Cure de jeunesse de 1,6 million $ à venir au Théâtre Périscope

Le Théâtre Périscope aura besoin de travaux de rénovation majeurs dans un avenir rapproché s'il veut poursuivre sa mission de diffusion.
«On ne vit pas dans un bâtiment qui peut nous tomber sur la tête à tout moment. Ça reste sécuritaire, c'est certain. Seulement, le temps est venu de s'attaquer à des travaux de structure», explique la directrice générale Marie-Ève Dumont. 

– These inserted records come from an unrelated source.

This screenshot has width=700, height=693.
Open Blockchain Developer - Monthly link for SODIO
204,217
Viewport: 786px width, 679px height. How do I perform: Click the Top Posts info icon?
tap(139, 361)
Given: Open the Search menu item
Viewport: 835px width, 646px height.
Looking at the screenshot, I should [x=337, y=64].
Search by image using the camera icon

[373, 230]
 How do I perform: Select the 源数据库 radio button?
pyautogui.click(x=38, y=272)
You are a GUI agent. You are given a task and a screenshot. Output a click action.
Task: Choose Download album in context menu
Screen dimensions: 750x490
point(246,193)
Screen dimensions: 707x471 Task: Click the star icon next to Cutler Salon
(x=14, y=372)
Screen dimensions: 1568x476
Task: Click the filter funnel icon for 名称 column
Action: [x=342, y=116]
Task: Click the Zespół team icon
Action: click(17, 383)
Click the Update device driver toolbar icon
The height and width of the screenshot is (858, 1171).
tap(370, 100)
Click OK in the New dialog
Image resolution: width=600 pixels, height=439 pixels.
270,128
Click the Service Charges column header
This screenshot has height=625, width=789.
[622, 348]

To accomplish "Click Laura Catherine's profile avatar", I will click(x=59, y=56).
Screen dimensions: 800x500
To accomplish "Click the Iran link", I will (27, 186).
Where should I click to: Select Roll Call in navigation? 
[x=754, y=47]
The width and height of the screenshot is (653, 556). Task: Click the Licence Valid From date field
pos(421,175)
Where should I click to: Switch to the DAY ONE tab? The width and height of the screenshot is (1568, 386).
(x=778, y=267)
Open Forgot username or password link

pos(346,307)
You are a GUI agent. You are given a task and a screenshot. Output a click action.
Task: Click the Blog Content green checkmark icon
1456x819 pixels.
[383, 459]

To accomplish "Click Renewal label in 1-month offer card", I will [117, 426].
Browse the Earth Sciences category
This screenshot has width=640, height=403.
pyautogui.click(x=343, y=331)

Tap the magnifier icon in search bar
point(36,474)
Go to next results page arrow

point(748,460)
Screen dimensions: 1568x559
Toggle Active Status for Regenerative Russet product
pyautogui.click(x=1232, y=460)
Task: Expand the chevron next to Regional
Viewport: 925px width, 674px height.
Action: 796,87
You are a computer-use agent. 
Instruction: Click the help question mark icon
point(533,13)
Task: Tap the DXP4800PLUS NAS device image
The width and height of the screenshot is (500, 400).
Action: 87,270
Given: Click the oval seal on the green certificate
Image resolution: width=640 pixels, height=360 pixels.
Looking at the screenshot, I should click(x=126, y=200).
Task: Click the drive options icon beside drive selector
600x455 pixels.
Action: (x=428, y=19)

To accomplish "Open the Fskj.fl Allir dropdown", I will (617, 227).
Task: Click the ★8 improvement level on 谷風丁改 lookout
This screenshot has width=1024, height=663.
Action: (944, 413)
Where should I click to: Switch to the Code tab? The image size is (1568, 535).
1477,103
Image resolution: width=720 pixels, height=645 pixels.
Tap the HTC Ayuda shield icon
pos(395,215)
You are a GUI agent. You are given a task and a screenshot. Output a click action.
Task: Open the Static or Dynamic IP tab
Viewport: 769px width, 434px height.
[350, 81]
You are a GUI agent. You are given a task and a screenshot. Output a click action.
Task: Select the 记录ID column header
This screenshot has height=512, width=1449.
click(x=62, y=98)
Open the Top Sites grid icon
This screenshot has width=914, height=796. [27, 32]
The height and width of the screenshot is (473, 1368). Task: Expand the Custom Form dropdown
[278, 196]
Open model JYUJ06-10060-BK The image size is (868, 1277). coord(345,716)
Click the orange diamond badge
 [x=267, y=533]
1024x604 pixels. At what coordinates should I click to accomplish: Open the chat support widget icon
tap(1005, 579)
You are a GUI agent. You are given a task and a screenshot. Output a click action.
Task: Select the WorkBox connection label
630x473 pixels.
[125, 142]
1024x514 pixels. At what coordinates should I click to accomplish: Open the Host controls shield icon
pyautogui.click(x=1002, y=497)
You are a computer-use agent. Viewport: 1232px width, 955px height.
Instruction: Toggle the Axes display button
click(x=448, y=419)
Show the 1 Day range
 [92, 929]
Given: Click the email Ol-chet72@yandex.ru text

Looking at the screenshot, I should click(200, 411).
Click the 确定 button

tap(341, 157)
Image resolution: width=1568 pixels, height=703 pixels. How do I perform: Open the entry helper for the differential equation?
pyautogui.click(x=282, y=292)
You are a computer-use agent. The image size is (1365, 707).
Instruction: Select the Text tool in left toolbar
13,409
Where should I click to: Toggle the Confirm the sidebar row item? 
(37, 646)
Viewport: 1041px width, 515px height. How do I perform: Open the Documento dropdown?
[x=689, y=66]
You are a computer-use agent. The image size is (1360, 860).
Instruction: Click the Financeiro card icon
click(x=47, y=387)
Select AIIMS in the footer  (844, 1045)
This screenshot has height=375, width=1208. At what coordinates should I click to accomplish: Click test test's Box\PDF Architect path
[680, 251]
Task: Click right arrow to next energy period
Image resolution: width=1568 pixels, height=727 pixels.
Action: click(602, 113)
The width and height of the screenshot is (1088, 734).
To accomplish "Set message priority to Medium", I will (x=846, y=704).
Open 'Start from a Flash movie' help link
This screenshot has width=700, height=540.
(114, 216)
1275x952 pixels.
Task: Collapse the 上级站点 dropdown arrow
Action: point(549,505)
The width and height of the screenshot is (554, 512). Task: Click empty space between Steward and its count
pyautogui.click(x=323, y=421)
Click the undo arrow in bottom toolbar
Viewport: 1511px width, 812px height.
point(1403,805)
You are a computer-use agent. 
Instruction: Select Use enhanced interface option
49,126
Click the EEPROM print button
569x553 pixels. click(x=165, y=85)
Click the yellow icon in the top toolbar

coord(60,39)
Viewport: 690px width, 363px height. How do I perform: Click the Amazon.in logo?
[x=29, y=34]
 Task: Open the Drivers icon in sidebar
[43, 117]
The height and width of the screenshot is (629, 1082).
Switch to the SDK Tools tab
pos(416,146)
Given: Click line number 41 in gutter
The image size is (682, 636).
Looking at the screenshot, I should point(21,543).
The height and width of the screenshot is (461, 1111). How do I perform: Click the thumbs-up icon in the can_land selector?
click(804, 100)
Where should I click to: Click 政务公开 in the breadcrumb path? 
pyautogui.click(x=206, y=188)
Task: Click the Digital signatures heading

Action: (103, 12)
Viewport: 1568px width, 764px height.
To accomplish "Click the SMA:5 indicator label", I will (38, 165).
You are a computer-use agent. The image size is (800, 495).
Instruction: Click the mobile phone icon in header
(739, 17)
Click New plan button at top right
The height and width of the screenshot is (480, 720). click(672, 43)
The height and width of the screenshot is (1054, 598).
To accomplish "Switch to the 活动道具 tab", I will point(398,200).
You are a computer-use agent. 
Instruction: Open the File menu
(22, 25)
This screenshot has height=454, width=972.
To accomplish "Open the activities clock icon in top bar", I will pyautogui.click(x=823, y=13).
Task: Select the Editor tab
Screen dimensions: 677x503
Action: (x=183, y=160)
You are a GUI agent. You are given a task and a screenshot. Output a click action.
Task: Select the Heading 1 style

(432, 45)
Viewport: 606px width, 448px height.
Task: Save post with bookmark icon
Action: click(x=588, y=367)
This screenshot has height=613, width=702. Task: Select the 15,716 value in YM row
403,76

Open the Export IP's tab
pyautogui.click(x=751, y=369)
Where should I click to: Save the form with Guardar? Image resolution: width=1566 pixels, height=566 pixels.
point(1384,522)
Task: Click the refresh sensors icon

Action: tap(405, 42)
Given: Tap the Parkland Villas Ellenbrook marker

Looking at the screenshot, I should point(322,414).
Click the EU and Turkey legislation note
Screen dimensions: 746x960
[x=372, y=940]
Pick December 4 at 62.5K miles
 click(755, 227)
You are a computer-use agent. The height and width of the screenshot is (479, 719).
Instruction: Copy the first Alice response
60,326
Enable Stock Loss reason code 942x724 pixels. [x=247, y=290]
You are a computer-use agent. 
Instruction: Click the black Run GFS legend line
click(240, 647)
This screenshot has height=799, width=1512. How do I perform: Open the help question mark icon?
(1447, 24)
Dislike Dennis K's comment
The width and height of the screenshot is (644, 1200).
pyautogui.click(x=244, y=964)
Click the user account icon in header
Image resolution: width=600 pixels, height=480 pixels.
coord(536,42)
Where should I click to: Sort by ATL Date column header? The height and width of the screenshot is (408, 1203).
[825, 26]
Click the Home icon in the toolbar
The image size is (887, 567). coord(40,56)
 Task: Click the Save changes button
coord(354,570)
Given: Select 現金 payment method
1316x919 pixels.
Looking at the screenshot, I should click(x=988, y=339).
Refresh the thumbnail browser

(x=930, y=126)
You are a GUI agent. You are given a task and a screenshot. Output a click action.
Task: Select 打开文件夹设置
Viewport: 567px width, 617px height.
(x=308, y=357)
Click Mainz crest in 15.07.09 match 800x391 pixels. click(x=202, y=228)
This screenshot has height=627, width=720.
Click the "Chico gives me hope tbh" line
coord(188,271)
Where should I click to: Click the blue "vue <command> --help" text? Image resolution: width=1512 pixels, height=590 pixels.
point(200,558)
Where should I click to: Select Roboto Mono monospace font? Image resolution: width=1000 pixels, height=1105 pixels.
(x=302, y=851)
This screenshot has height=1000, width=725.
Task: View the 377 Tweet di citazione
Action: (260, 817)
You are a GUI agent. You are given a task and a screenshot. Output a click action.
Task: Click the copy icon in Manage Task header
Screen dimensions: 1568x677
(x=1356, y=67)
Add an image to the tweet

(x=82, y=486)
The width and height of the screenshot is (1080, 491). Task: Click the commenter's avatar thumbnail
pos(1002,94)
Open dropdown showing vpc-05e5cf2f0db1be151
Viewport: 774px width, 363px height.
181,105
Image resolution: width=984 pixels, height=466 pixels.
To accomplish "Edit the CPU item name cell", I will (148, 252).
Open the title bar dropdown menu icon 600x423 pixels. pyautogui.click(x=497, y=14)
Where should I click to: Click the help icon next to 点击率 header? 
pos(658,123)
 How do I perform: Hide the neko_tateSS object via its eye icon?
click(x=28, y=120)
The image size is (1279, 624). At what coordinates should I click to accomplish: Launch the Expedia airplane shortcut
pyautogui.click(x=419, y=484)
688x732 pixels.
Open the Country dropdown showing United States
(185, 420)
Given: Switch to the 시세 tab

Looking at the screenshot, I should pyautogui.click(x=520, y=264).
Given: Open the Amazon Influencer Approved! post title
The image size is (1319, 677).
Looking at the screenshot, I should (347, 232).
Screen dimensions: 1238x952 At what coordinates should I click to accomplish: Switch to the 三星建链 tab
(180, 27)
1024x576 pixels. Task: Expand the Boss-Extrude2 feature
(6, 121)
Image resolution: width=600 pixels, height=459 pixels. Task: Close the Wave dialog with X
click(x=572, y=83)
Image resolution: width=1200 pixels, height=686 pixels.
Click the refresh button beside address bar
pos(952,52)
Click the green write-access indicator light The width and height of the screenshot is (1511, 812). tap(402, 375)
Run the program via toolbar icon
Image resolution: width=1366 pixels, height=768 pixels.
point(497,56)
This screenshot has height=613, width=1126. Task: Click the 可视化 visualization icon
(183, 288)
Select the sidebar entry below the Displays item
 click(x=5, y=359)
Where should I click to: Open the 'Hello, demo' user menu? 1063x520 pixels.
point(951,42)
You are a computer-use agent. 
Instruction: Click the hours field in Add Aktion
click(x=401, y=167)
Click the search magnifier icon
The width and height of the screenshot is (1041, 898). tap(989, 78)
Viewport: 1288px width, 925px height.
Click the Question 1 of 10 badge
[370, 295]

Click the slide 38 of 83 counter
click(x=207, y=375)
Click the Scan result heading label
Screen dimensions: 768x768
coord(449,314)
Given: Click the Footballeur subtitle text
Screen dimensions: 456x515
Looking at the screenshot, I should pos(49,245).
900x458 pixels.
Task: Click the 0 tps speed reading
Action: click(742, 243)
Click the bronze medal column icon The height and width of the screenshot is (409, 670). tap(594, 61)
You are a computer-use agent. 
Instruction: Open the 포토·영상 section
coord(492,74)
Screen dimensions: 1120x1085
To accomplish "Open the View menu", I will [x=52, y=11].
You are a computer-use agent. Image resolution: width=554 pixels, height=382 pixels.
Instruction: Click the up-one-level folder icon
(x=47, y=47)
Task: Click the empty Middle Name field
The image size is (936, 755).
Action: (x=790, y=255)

Des travaux d'environ 1,6 million $ sont prévus pour refaire la toiture et l'isolation, et mettre le bâtiment aux normes. À l'intérieur, on cherche à régulariser l'acoustique dans les salles et à améliorer l'efficacité énergétique. 
Le comité exécutif de la Ville de Québec a accordé jeudi une aide financière de 250 000 $, la première partie de l'enveloppe à être confirmée. 
En juin dernier, la ministre de la Culture Hélène David avait aussi promis une somme de 873 700 $, tandis que le théâtre est toujours en cours de demande pour une subvention de 494 000 $ de Patrimoine canadien. «On espère vraiment être capables de faire les travaux à la fin de notre saison actuelle, soit l'été prochain», soutient Mme Dumont.
Agrandissement en 1999
Partie intégrante du paysage culturel de la capitale depuis maintenant 30 ans, le Théâtre Périscope a subi sa dernière cure de jeunesse en 1999, alors que des travaux d'agrandissement étaient aussi au menu. 
Ce n'est pas le cas cette année. Le théâtre vit bien avec sa salle de 200 places et ses deux studios, dont l'un peut accueillir des prestations plus intimes. 
Le Périscope loge dans une ancienne synagogue construite en 1944 au 2, rue Crémazie Est, à Québec. Quatre compagnies (Nuages en pantalon, Théâtre Niveau Parking, Théâtre Blanc et Théâtre jeunesse Les Gros Becs) y ont leurs bureaux administratifs.